Review: Disgraced by Ayad Akhtar, Austin Playhouse
by Michael Meigs

J. Ben Wolfe (photo: Austin Playhouse)J. Ben Wolfe is a powerful but subtle actor, and that's just what's required in Ayad Akhtar's brooding drama Disgraced. This ninety-minute one-act in four scenes delves deep into the psyche of Amir, the protagonist, who's a tense, talented and aspiring attorney in a New York law firm specializing in big-money litigation. Amir is handling big issues, both at work and in his personal life. His family immigrated from Pakistan when he was eight years old. This is a man for whom a cross-cultural upbringing has created unbearable tensions; he's bleeding and burning inside, crucifying himself with a sense of inferiority and unbelonging.

 

Religion, race and idenity are at the heart of this story. Playwright Akhtar gives a smart and cynical picture of New York sophisticates who're supposed to be above all that. Amir, who angrily scorns his Islamic upbringing and yet is deeply marked by it; his Anglo wife Emily the artist, an unbeliever writ large whose fascination with Islamic art forms has the shallowness of the latest Vogue magazine; Isaac the art dealer who's obviously a non-practicing Jew; and Isaac's wife Jory, an attorney from Amir's office, an African-American with style and a sharp tongue, a successful escapee from the ghetto according to her own report. Two married couples, each with a worker bee and a drone. What could possibly go wrong?

 

A lot, of course. The four of them get along very well early in the piece, and the cocktail chatter of their exposition, sharp and vivid, offers a number of funny quips. But when a playwright puts an urban group this diverse together on stage, you're right to get that Star Wars hunch (('I've got a bad feeling about this'). The arc of this story somewhat resembles that of Yasmina Reza's God of Carnage, in that the veneer of civilized behavior is stripped away by ugly events that leave no one looking good.

 

Michael Miller, Molly Karrasch, J. Ben Wolfe, Crystal Bird Caviel (photo: Austin Playhouse)

 

That Hobbesian thesis is fair game and pretty good entertainment, especially when executed by this capable group of actors.

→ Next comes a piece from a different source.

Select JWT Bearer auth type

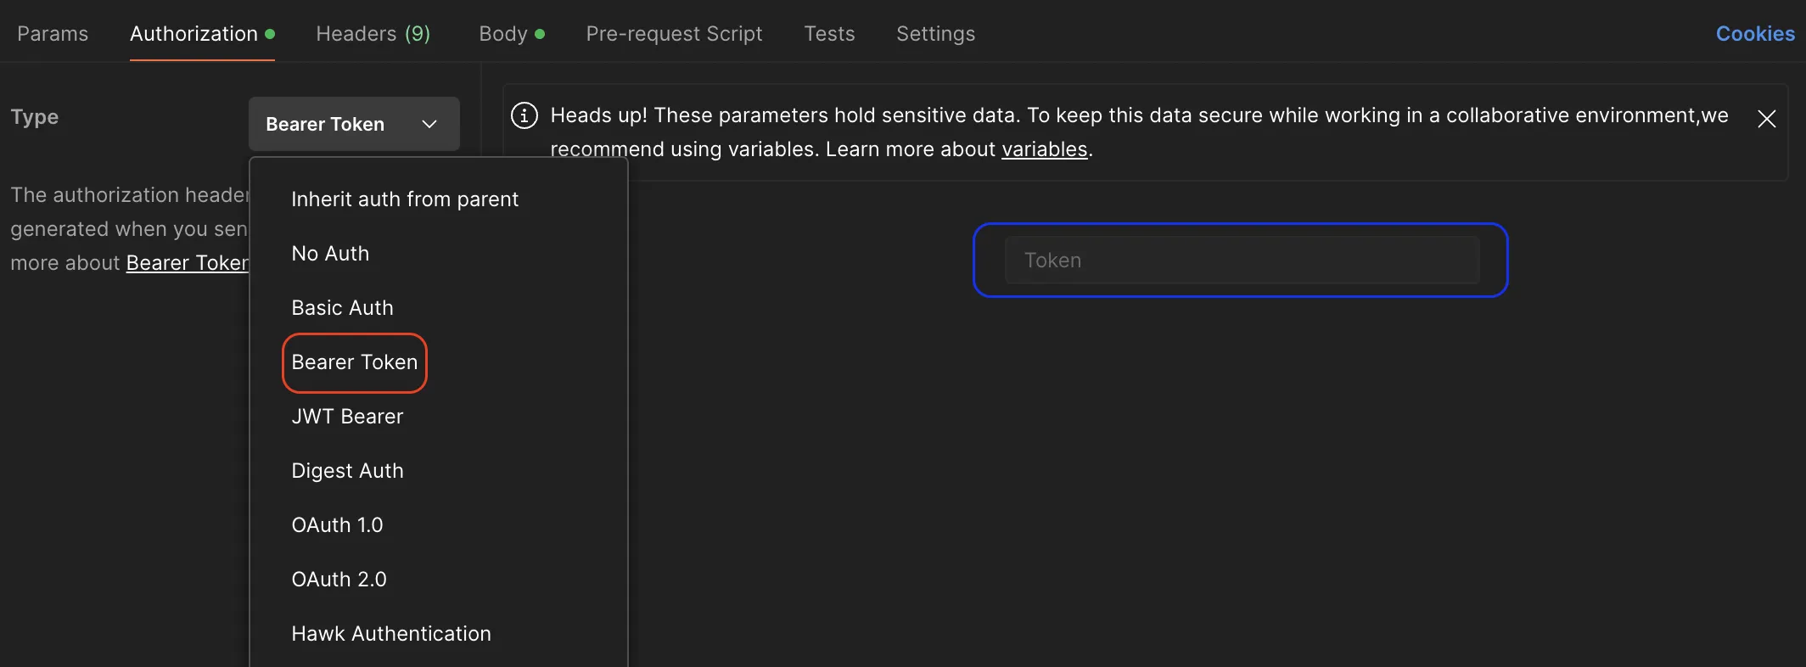pos(347,417)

Wolfe keeps Amir always on an edge that's closer to a razor blade than to mere self consciousness. Karrasch as his artist-wife is initially something of a Barbie with a Bryn Mawr education, but she's working without much thread from the playwright in the first half. One wonders whether in pursuit of a theme Akhtar was making her deliberately shallow in the opening. Developments in later scenes gave the talented Karrasch the opportunity to rescue the character and to come back from the confusion of an early fluffed line mixing up Hindus and Muslims. Crystal Bird Caviel gives Jory the woman attorney seriousness, sass and, eventually, cold fury.  Michael Miller's Isaac is a soft schlub, appropriately, something of a Baby Huey.

 

Akhtar's thesis for this piece burns unpleasantly clear. He's concentrating not on crossing cultures but instead on the deep psychic conflicts experienced by Muslims in the relatively godless urban West. Amir resents his Pakistani Muslim heritage and has tried to abandon and deny it; his nephew has tried to assimilate in the United States and disguise his origins, even to the extent of changing his first name from 'Hussein' to 'Abe.' Each of those attitudes will change under pressure during the course of the piece. Amir's earlier subterfuges and a series of unfortunate events brand him as unreliable and perhaps dangerous in the eyes of his coilleagues, provoking his self-hatred to emerge in violence; Hussein finds himself singled out and put under pressure by oppressive law enforcement and responds with anger and alienation. Harold Fisch as the nephew was weak and at times almost inaudible in the opening but became a fierce and pained antagonist to Wolfe in the dénouement.

 

Akhtar draws an ugly picture in this play, and it's easy to imagine a faithful Muslim, however sophisticated, interpreting this as yet another hateful caricature. The thoughtful and complex exchanges across cultural divides are driven out of the audience's minds when the despondent, aggrieved and drunken Amir turns to despicable violence. It's not much different from what a good ole boy with a skinful of corn whisky might do; but in the current climate of incomprehension and fear fed by low politicians and the media, Disgraced is at best a disservice. While seeking to present a story that comes close to a tragedy of a protagonist undone by his own fatal flaws, it provides instead a picture of an American Muslim that all too many would be willing to generalize into a template for 'those people.'

 

EXTRA

Click to view the program of Austin Playhouse's production of DISGRACED


Disgraced
by Ayad Akhtar
Austin Playhouse

Thursdays-Sundays,
January 15 - January 31, 2016
Austin Playhouse
6001 Airport Boulevard
Austin, TX, 78752

Austin Playhouse at Highland Mall, Thursdays - Saturdays at 8 p.m., Sundays at 5 p.m.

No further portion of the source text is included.